==== RECORDS PROVIDED

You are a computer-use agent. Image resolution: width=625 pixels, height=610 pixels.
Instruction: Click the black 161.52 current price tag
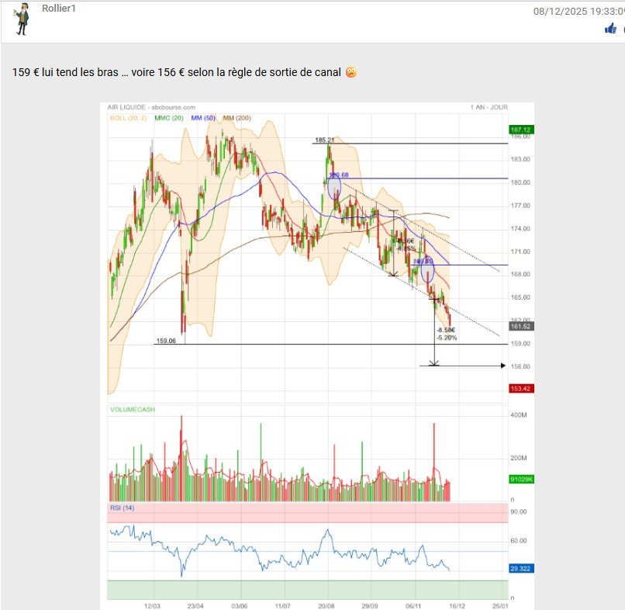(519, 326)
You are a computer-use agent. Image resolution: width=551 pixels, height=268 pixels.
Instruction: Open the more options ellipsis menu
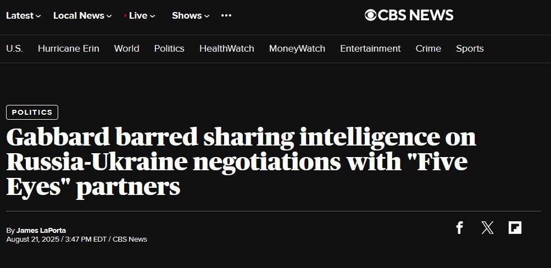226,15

========
==== RECORDS PROVIDED

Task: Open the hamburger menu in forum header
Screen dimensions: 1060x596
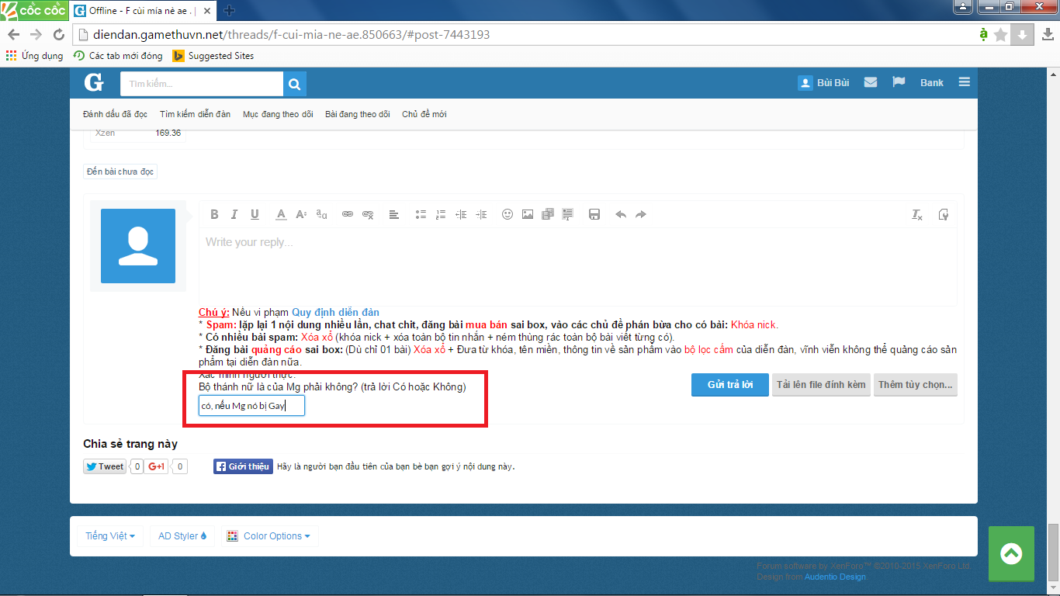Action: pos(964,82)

========

EXERCISE AIM:
Using the records above, copy all lines that include the word "pixels".

OUTPUT FOR THIS TASK:
You are a computer-use agent. Image resolution: width=625 pixels, height=610 pixels.
You are a computer-use agent. Image resolution: width=551 pixels, height=268 pixels.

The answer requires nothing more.